IO and AO thin films were deposited on 100 nm SiO₂/Si substrates using a vertical-flow-type atomic layer deposition system (NAINSOL, PEALD system). (3-Dimethylaminopropyl)dimethylindium (DADI) and ozone (O₃, 200 g m⁻³) were used as the In precursor and reactant, respectively, for IO deposition, while TMA and H₂O were used for AO deposition. Both processes followed conventional ALD sequences at 300 °C with a supercycle consisting of alternating precursor and reactant injections, with Ar purges between feeding steps. For IO deposition, the sequence included In precursor injection (3 s), Ar purge (10 s), O₃ injection (5 s), and Ar purge (5 s). The self-limited saturation behavior, growth linearity, and within-4-in-wafer thickness uniformity of the IO ALD process are shown in ESI Fig. S1(a)–(c).† For AO deposition, the cycle involved Al precursor injection (0.5 s), Ar purge (10 s), H₂O injection (1 s), and Ar purge (5 s), which were confirmed as the ALD saturation conditions.

The film thicknesses of IO and AO were measured via ellipsometry (Gaertner Scientific Corporation, L166D). The crystallinity and interface properties of the NL structure were analyzed using transmission electron microscopy (TEM, JEOL, JEM-ARM200F). TEM samples were prepared using a focused ion beam (Thermo Fisher Scientific, Helios 650). Crystallinity was also assessed by grazing incidence X-ray diffraction (GIXRD, SmartLab, MXD10). The surface morphology and roughness of each film were examined by atomic force microscopy (AFM, Park Systems, L3633). Chemical states, oxygen vacancies, valence band offset (VBO), and valence band maximum (VBM) were investigated using ARXPS (Thermo Fisher Scientific, MXP10). To investigate the electrical transport properties of the sample, Hall effect measurements (Ecopia, HEM-3000) were conducted using the van der Pauw (VdP) method. Sheet resistance was also measured via the four-point probe method (AIT, CMT-100A).

Results and discussion

Fig. 1(a) presents a cross-sectional TEM image of a double-stacked NL structure consisting of alternating 5 nm IO/2 nm AO layers covered with an additional 12 nm-thick AO capping layer to protect against damage during TEM sampling. Each layer was flat and continuous, with no formation of voids or hillocks across a wide area. As shown in the enlarged high-resolution image in Fig. 1(b), the IO layers exhibit a clear polycrystalline structure, whereas the AO layers remain amorphous. Moreover, well-defined and sharp interfaces confirm the efficacy of ALD for stacked NL fabrication. A fast Fourier transform (FFT) was applied to the red dashed region in Fig. 1(b) and the result is depicted in Fig. 1(c). The obvious FFT patterns attributed to the (200), (211), (222), (321), (400), and (411) planes of the IO bixbyite phase correspond to the GIXRD results in ESI Fig. S1(d).†

Fig. 1 (a) Cross-sectional TEM image of a double-stacked NL ([2 nm AO/5 nm IO] × 2) with a 12 nm AO capping layer at the top. (b) Enlarged high-resolution TEM image of AO/IO NL, highlighting the crystallized IO layers. (c) FFT patterns of the red marked area of (b), where diffraction spots correspond to bixbyite IO. Surface morphology of (d) IO-terminated and (e) AO-terminated NL.

*RECORDS FOR THE TASK*.
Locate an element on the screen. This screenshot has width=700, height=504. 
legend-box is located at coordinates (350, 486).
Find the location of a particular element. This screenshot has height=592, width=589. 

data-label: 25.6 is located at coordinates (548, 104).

---

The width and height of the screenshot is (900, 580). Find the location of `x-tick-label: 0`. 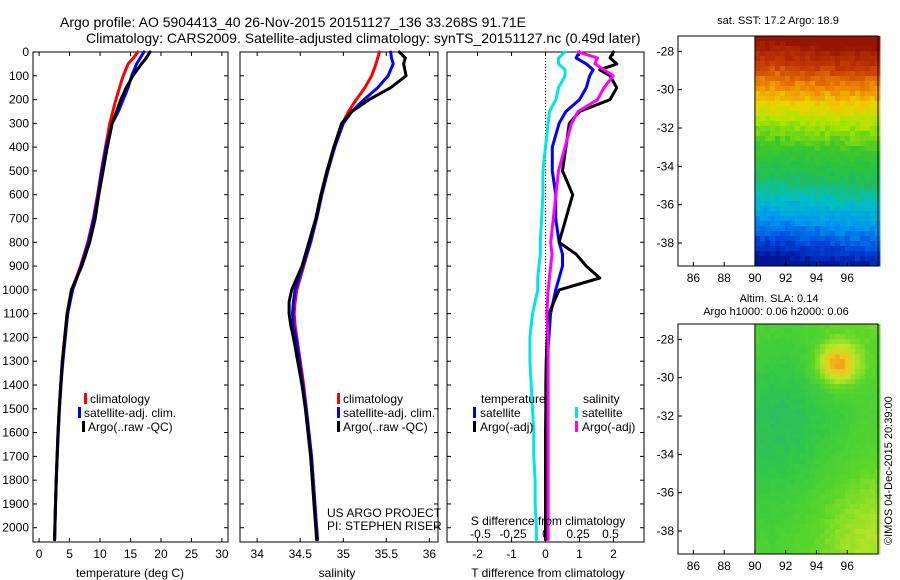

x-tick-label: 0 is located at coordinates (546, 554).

*WORK ITEM A*. Repeat verbatim the stretch of the entries from the line containing "Locate an element" through the line containing "legend-box is located".
*WORK ITEM B*. Continue the passage on atomic layer deposition of IO and AO films from the point where it ends.
The passage on thin-film deposition and the entries were drawn from unrelated sources.

*EXERCISE ANSWER A*.
Locate an element on the screen. This screenshot has width=700, height=504. 
legend-box is located at coordinates (350, 486).

*EXERCISE ANSWER B*.
Fig. 1(d) and (e) show AFM images of the surface for the topmost 5 nm IO- and 2 nm AO-terminated NL, respectively. Both exhibit an RMS roughness of ∼0.1 nm, indicating a smooth surface regardless of the terminating layer, which is consistent with the sharp interfaces in Fig. 1(a) and (b). This low roughness ensures uniform stacking of IO/AO NL and offers a viable design window for 3D device structures.

To confirm the 2DEG formation at the IO/AO interface, ARXPS analysis was performed on a bilayer sample comprising 10 nm IO/10 nm AO on a SiO₂/Si substrate. ARXPS is well suited for probing carrier confinement: at a higher stage angle (e.g. 80°), the measurement is more surface-sensitive, whereas a lower angle (e.g. 0°) captures signals from the deeper layers (∼10 nm). At each angle, the In 3d_5/2 peak was deconvoluted into In–OH, In³⁺, In²⁺, and In¹⁺ components, corresponding to binding energies of 445.2 eV,²⁷ 444.7 eV,²⁸ 444.0 eV,²⁹ and 443.5 eV,³⁰ respectively.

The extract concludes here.